• _Die Aufgabe_:
Setze den Textausschnitt über Einsamkeit in Berlin fort, und zwar im Anschluss an seinen letzten Satz.

Ja, es gibt in einer Großstadt wie Berlin viele Menschen, die einsam sind. Stadtluft macht frei, und diese Freiheit eröffnet die Möglichkeit, neue Kontakte zu knüpfen und neue Beziehungen aufzubauen. Aber: Oft sind Familien und Freunde mobil, ziehen weg und dann bleiben Menschen auch alleine zurück. Einsamkeit kann außerdem Menschen jeden Alters befallen, das hat Herr Kollege Schlömer gerade auch schon gesagt. Viele junge Menschen leiden darunter, entweder länger oder in Phasen. In den genannten Berliner Presseartikeln des letzten Jahres ist zu lesen, dass 49 Prozent der Menschen in Berlin in einem Einpersonenhaushalt leben. Aber daraus kann man auf keinen Fall auf Einsamkeit schließen. Fachlich ist Einsamkeit ein sehr komplexes Phänomen. Als Gegenstand politischen Handelns ist es nicht isoliert zu betrachten, sondern strukturell vergleichbar mit Gesundheitsfragen als Querschnittsaufgabe.

Einträge aus einem Datensatz
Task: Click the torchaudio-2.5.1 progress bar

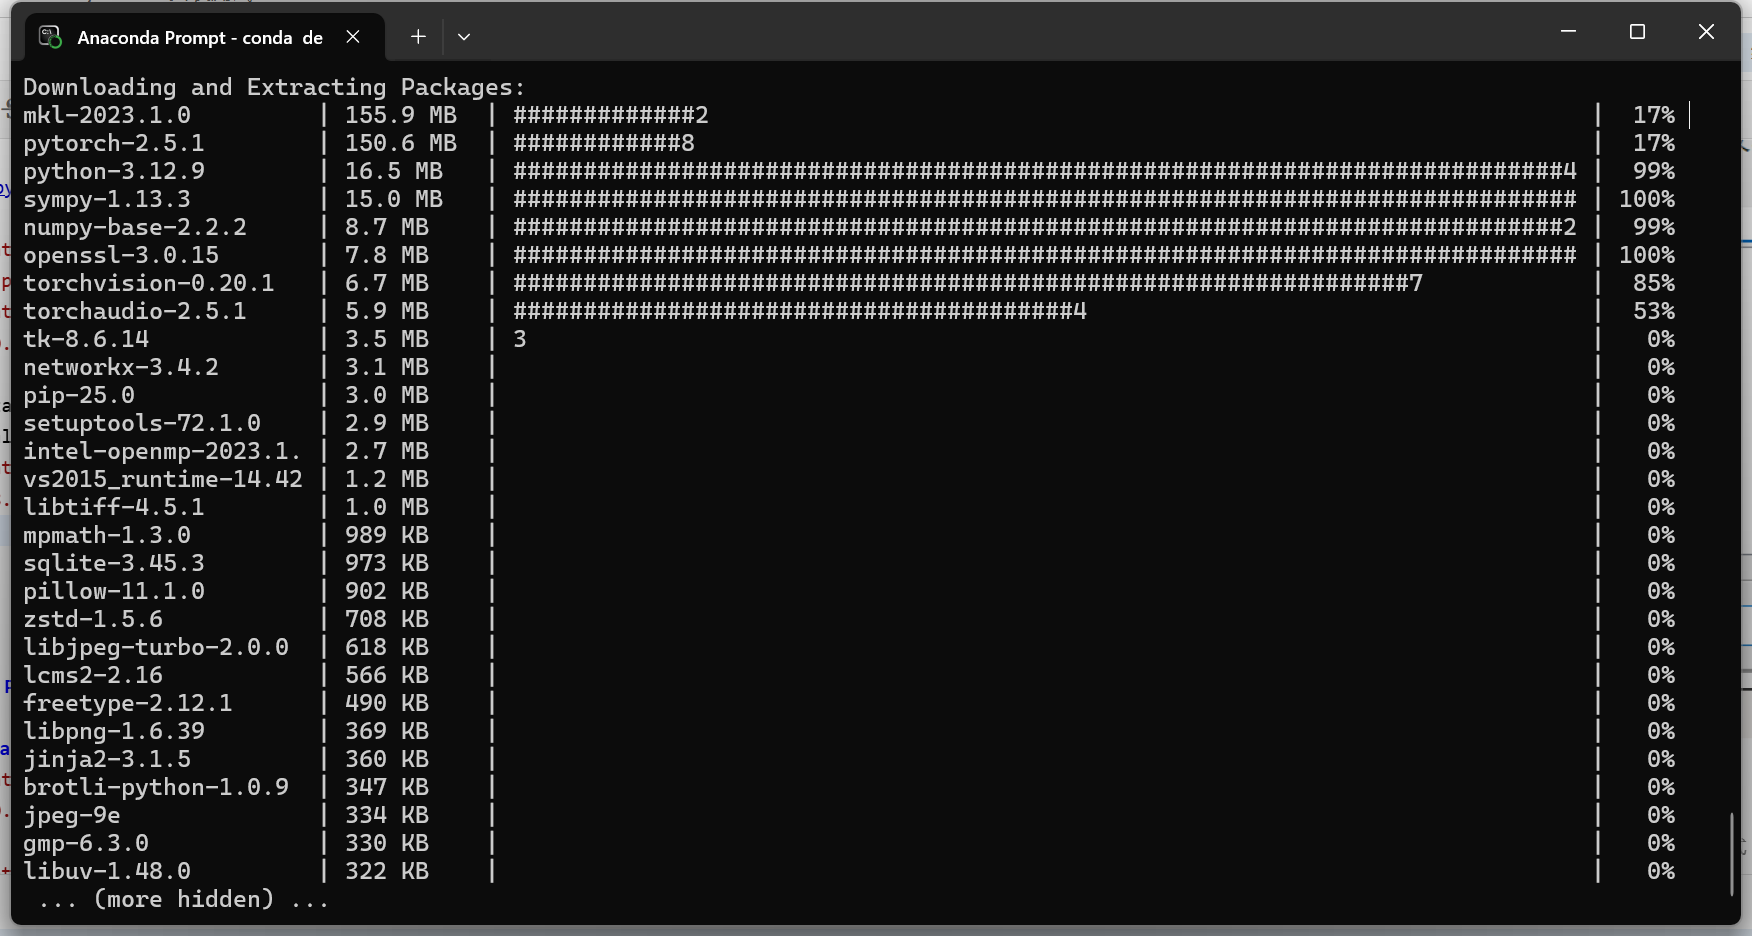Action: (799, 311)
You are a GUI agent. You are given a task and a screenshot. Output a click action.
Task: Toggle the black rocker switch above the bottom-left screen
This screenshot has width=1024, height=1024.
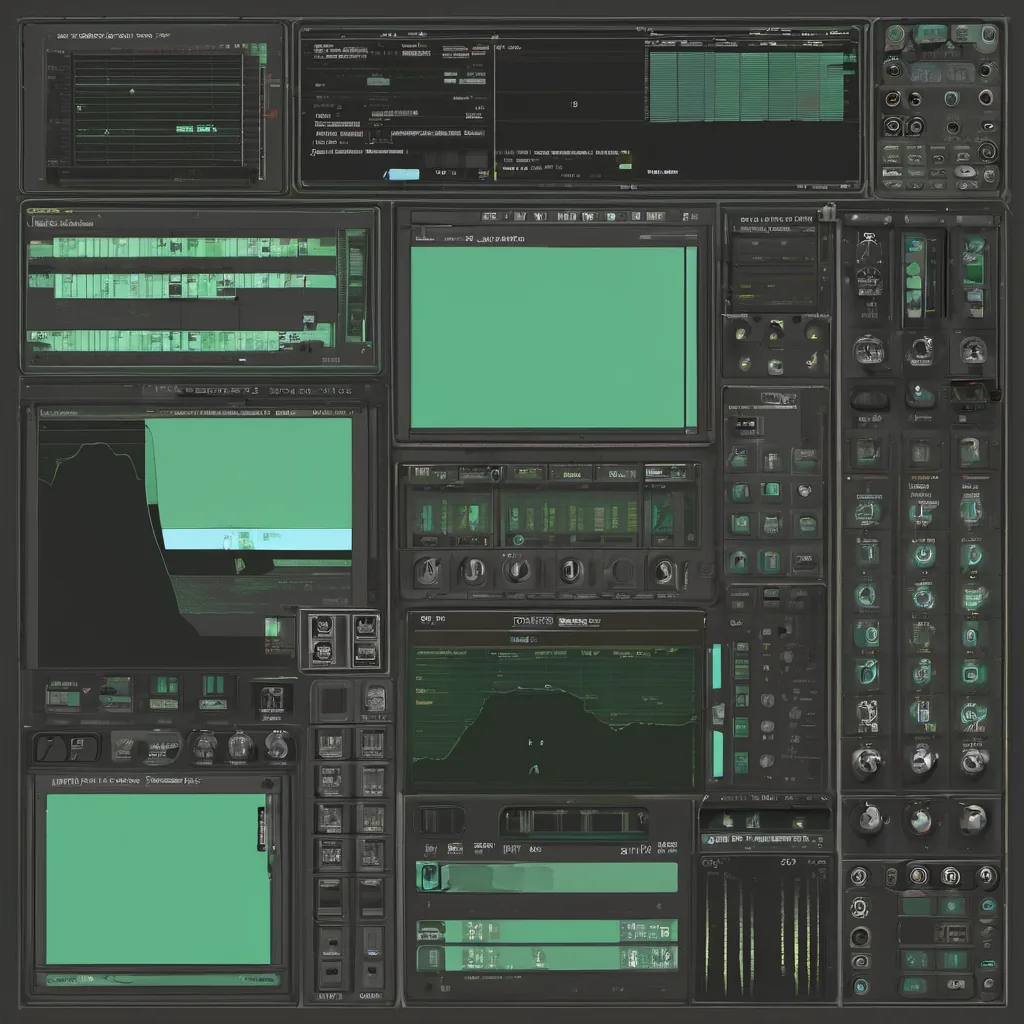67,747
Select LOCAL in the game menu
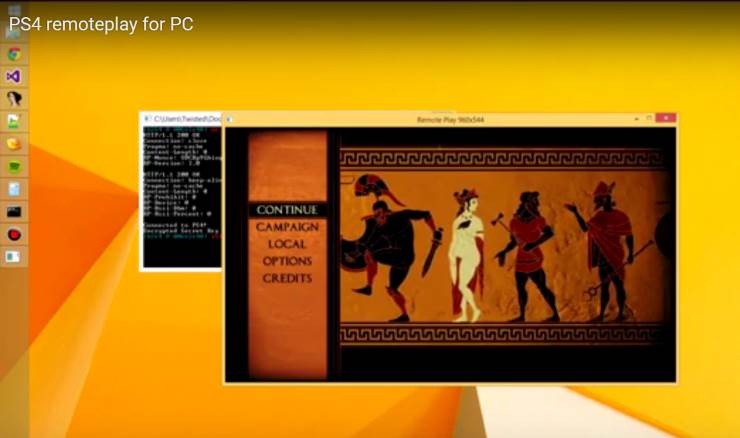Viewport: 740px width, 438px height. click(x=287, y=244)
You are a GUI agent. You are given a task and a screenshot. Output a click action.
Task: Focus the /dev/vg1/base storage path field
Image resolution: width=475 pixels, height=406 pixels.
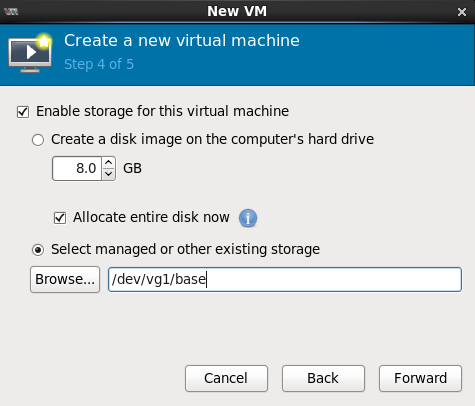285,279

• _Ergebnis der Übung_:
Der vorliegende Antrag ist unausgegoren, er ist mit den Fachleuten in der Stadt nicht hinreichend abgesprochen und nimmt den vorhandenen Sachverstand und die Erfahrung vor Ort nicht ernst. Wer ernsthaft etwas gegen Einsamkeit tun möchte, muss Nachbarschaften und Kieze

schützen, hier leben alte Menschen in ihren lange gewachsenen Strukturen. Nach der Verdrängung aus ihren Wohnungen ist die Einsamkeit vorprogrammiert. Jugendliche brauchen Angebote, in denen Sie sich ausprobieren und Anschluss finden können. Sinnvoll ist alles, was schon genannt wurde, auch von der Kollegin Klein. Erhalt und Stärkung von Besuchsdiensten, eine Thematisierung von Einsamkeit im Kontext von Jugendarbeit, die Unterstützung für passgenaue, kluge Projekte wie Silbernetz, die Förderung von Mehrsprachigkeit in der Sozialen Arbeit, die Lösungen müssen so vielfältig sein, wie es das Problem der Einsamkeit selbst ist.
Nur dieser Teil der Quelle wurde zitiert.